In your second method, you have:
if str1[i] == str2[i]:
x = x + 1
else:
x = x
The else
statement is completely redundant here, you don't need it.
I think we can simplify the logic quite a bit here. I'm going to ignore raw_input
and take the strings as arguments instead, but it doesn't change the logic (and is arguably better style anyway). Note that this is not fantastically optimized, it can definitely be made faster:
def similar_strings(s1, s2):
'''Fuzzy matches s1 with s2, where fuzzy match is defined as
either all of s2 being contained somewhere within s1, or
a difference of only one character. Note if len(s2) == 1, then
the character represented by s2 must be found within s1 for a match
to occur.
Returns a list with the starting indices of all matches.
'''
block_size = len(s2)
match = []
for j in range(0, len(s1) - block_size):
diff = [ord(i) - ord(j) for (i, j) in zip(s1[j:+block_size],s2)]
if diff.count(0) and diff.count(0) >= (block_size - 1):
match.append(j)
if not match:
return None
return match
How does this work? Well, it basically creates a "window" of size len(s2)
which shifts along the original string (s1
). Within this window, we take a slice of our original string (s1[j:j+block_size]
) which is of length len(s2)
. zip
creates a list of tuples, so, for example, zip(['a','b','c'], ['x','y','z'])
will give us back [(a, x), (b, y), (c, z)
].
Then, we make a difference of all the characters from our s2
sized block of s1
and our actual s2
- ord
gives us the (integer) value of a character. So the rather tricky line diff = [ord(i) - ord(j) for (i, j) in zip(s1[j:+block_size],s2)]
will give us a list of size len(s2)
which has all the differences between characters.
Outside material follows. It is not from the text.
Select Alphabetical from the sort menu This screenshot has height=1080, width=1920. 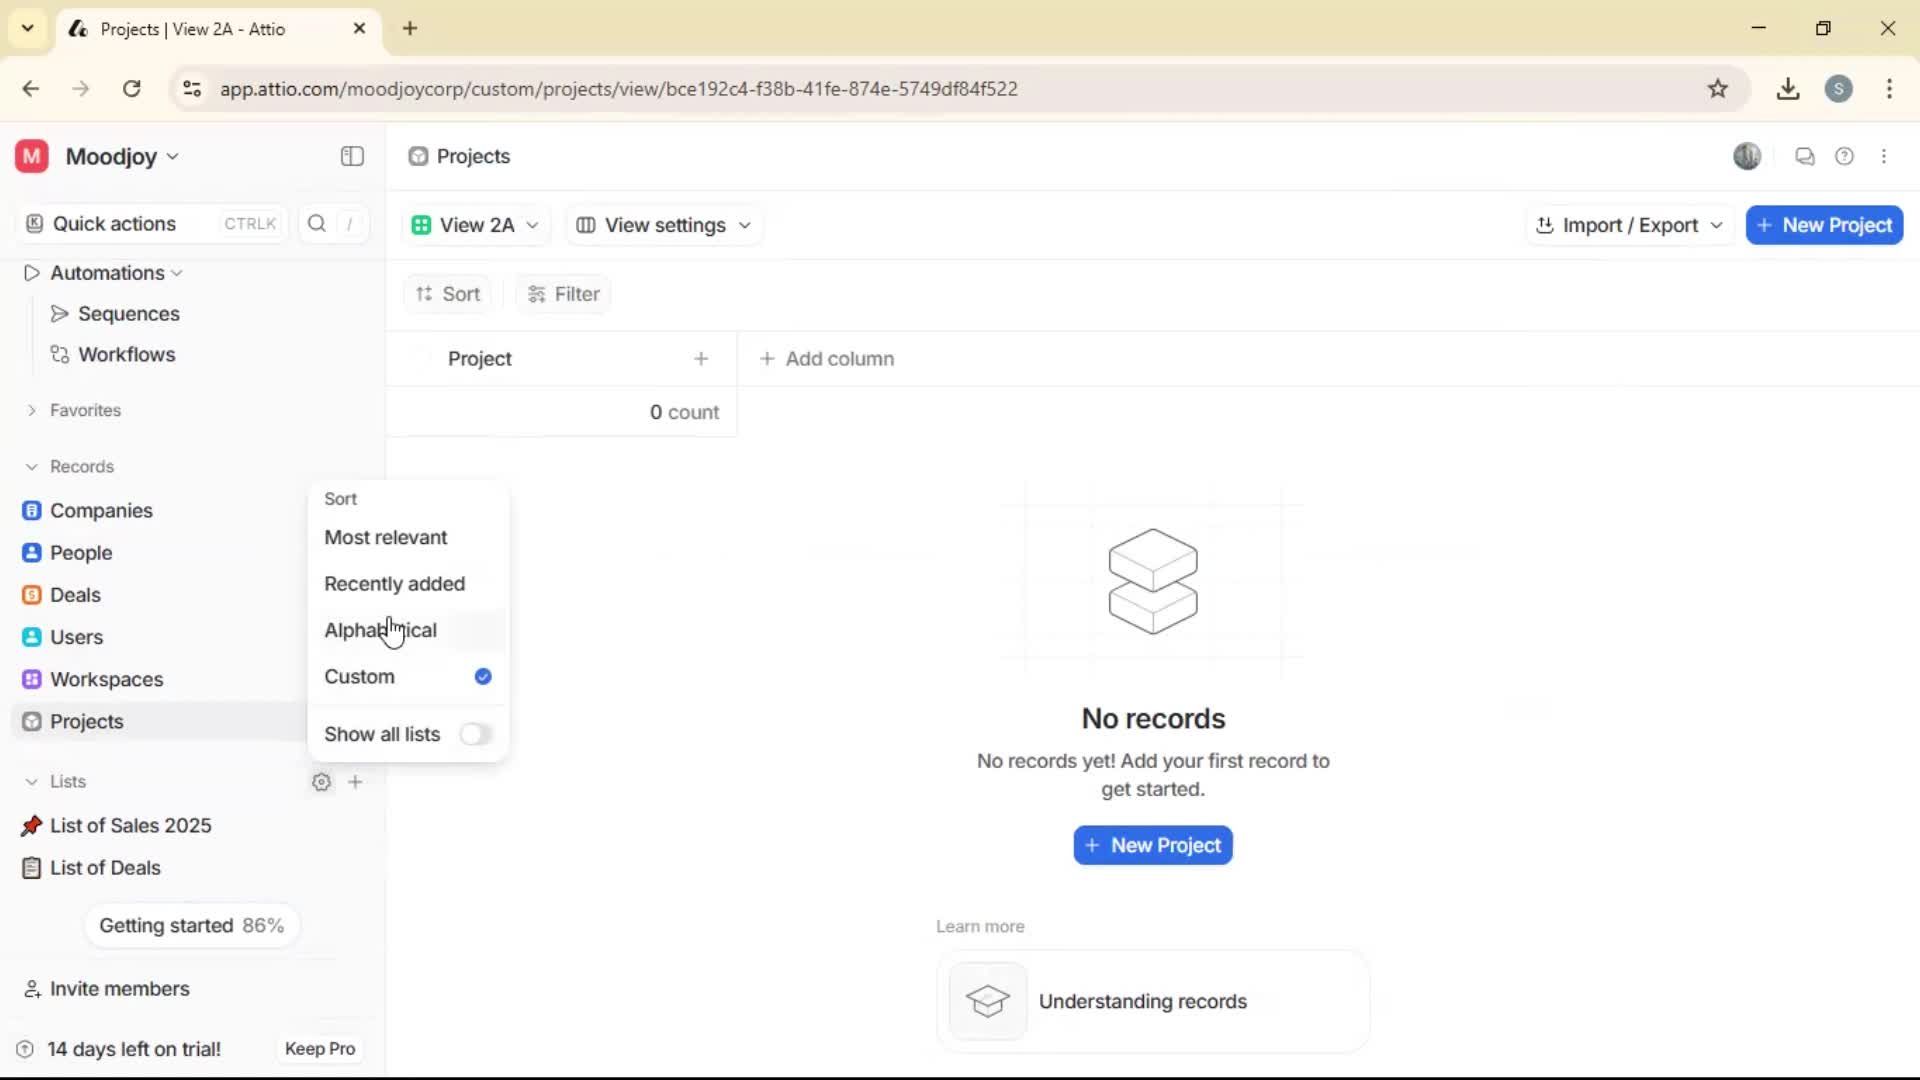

As an example, with s1
being abcdefefefef
and s2
being cde
, our first run through will give us the slice abc
to compare with cde
- which gives us [-2, -2, -2]
since all characters are a distance of 2 apart.
So, given diff
, we want to see how many 0's it has, as two characters will be the same when their ord
difference is 0. However, we need to make sure there is at least 1 character the same in our block (if you simply pass in z
, or any string length 1, diff will always have length 1, and block_size - 1
will be 0. Hence diff.count(0) >= 0
will always be True
, which is not what we want). Thus diff.count(0)
will only be true if it is greater than 0, which protects us from this. When that's true, look at the block size, make sure it is at least len(s2) - 1
, and if so, add that index to match
.
Hopefully this gives you an idea of how you'd do this, and I hope the explanation is detailed enough to make sense of some python constructs you may not have seen before.